Given task: Reproduce the lines below verbatim, starting at the line containing "You are a computer-use agent." and ending at the line containing "Instruction: Open the", both included.

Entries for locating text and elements
>> BEGIN
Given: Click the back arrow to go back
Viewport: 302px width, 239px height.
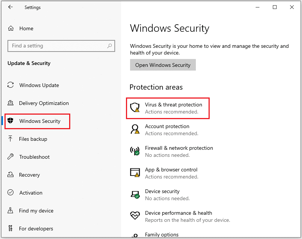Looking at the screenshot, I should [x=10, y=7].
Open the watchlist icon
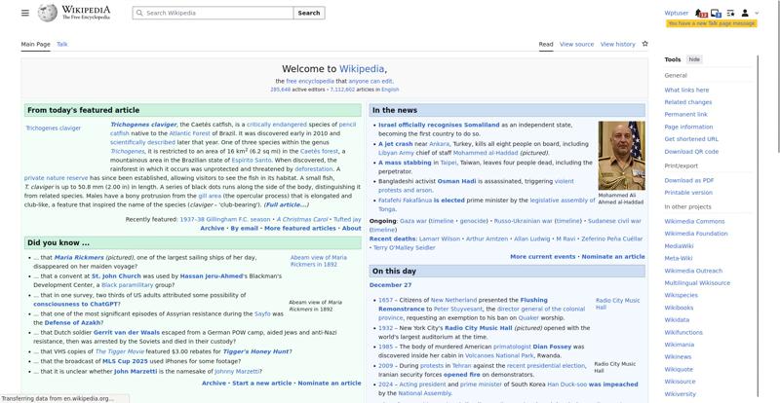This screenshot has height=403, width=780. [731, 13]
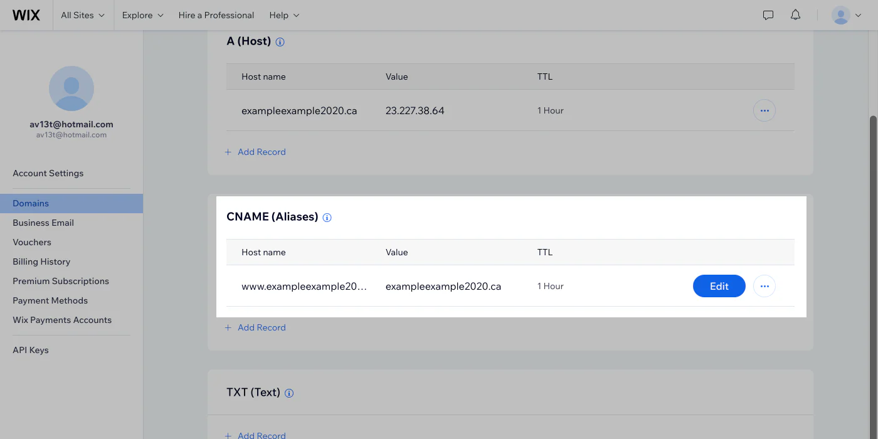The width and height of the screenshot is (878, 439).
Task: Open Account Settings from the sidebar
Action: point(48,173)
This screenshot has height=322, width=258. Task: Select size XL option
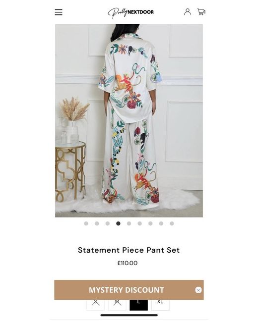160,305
>> END
>> BEGIN
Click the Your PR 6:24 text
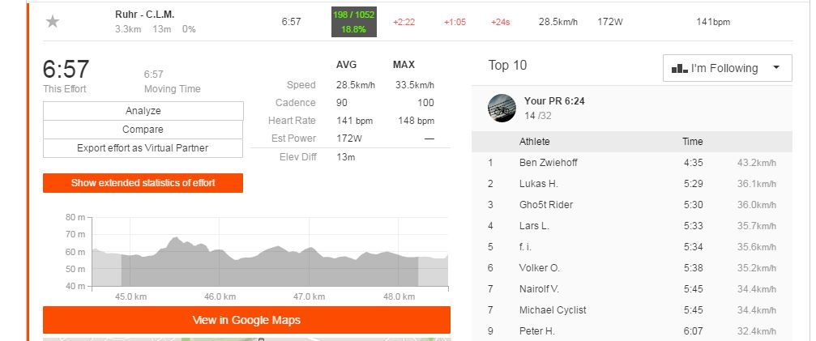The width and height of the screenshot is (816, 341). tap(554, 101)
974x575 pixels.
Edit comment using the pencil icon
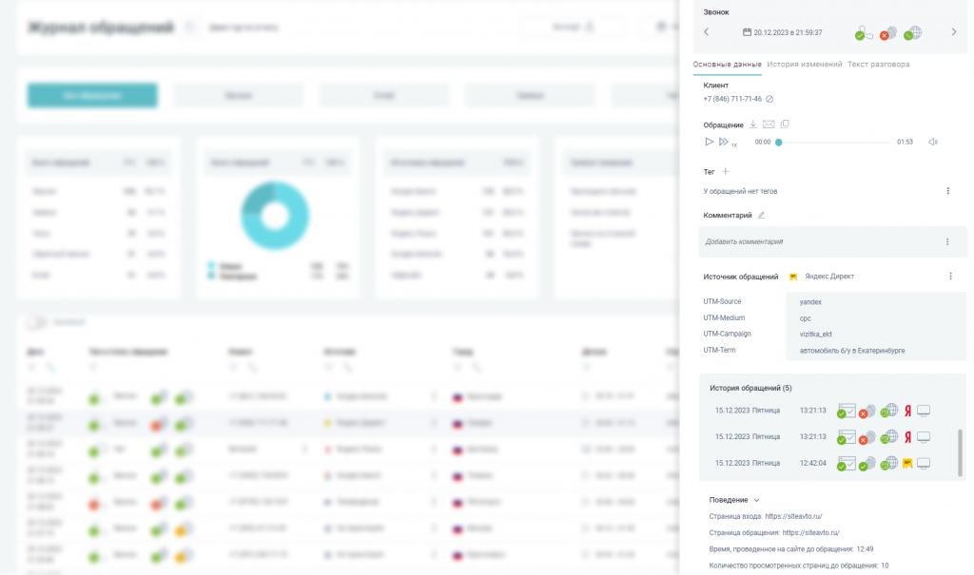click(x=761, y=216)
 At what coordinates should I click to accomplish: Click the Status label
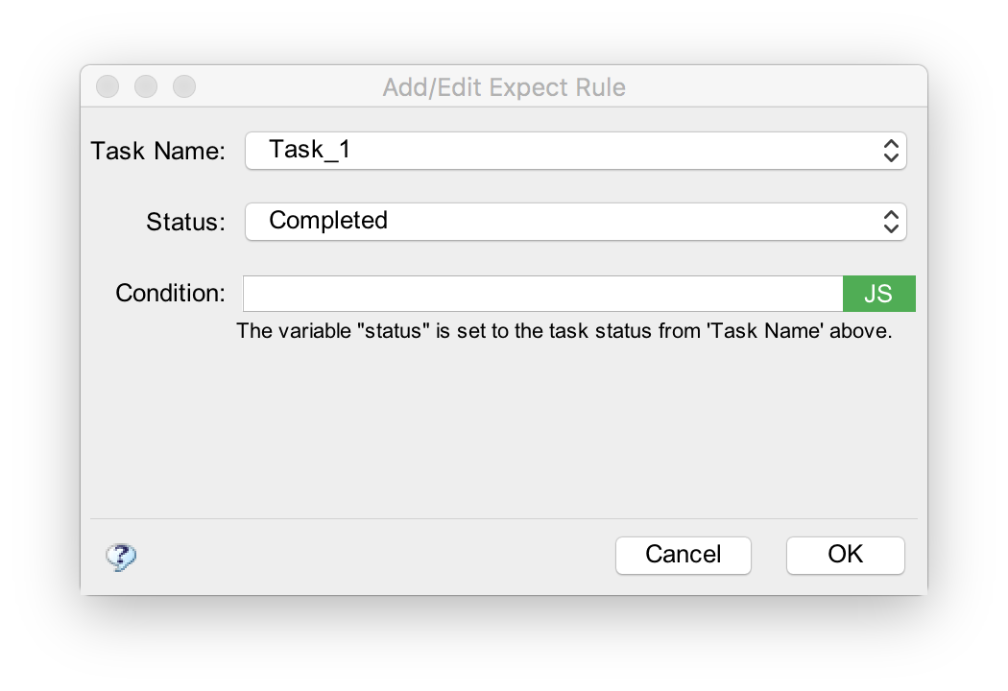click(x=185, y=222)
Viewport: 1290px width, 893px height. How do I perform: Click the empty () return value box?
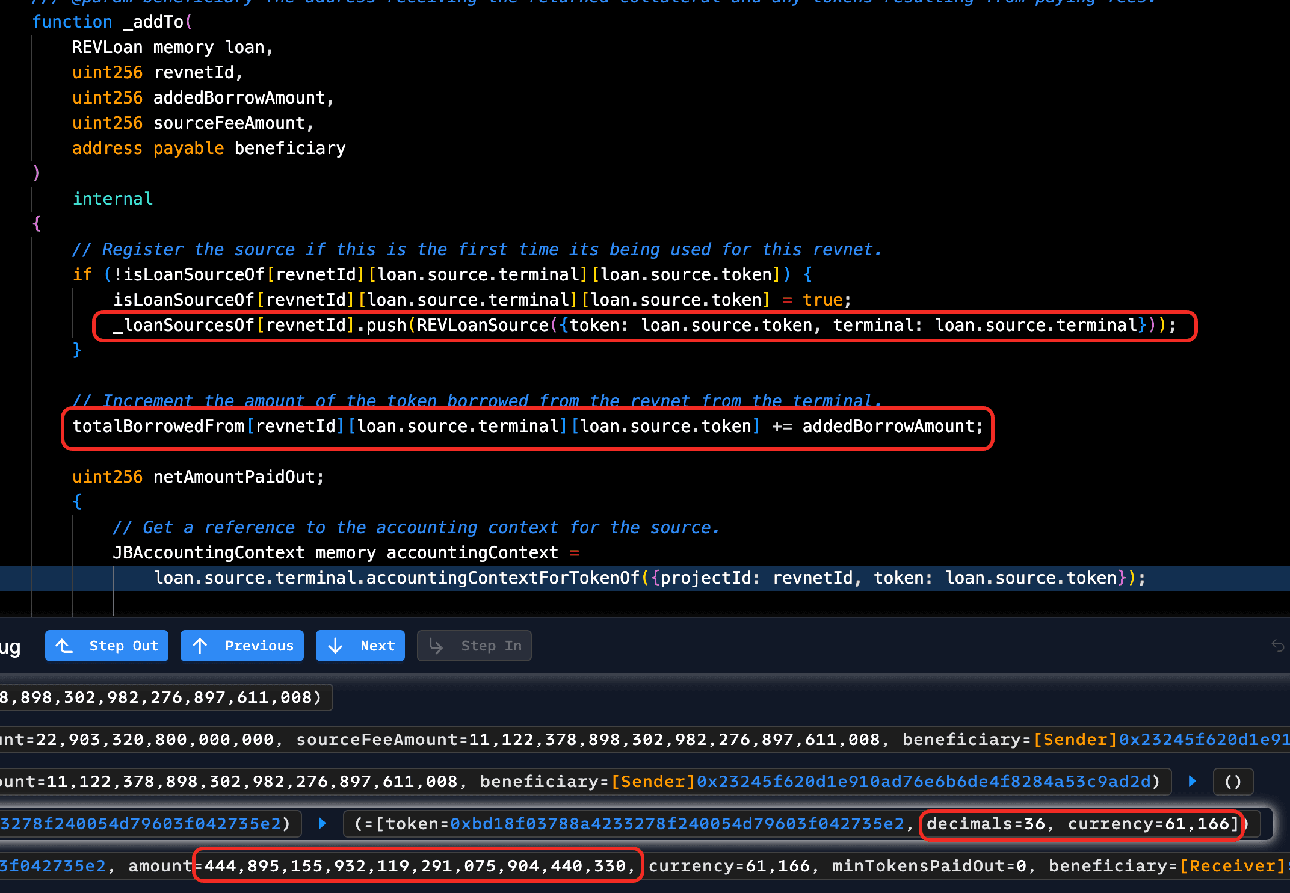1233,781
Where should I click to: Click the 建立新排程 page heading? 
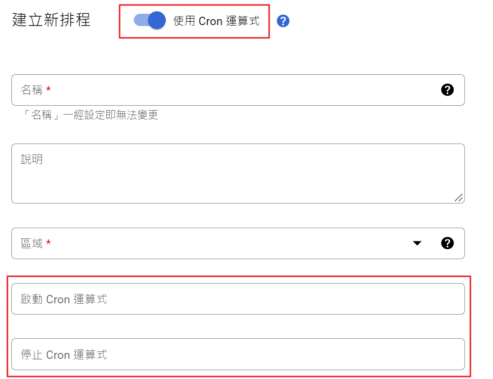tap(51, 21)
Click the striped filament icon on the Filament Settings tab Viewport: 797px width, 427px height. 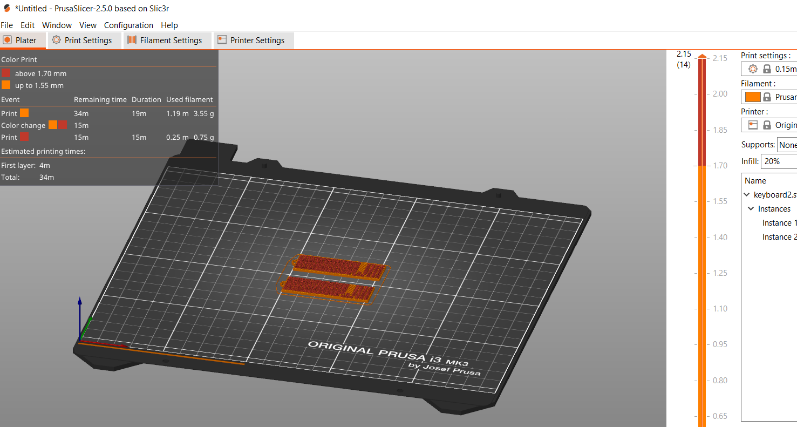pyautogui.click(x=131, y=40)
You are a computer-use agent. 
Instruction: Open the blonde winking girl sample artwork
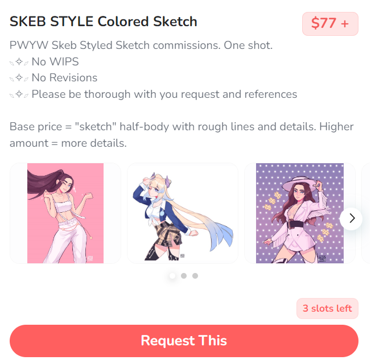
>> END
Complete output:
You are a computer-use agent. 
Instruction: Open the blonde winking girl sample artwork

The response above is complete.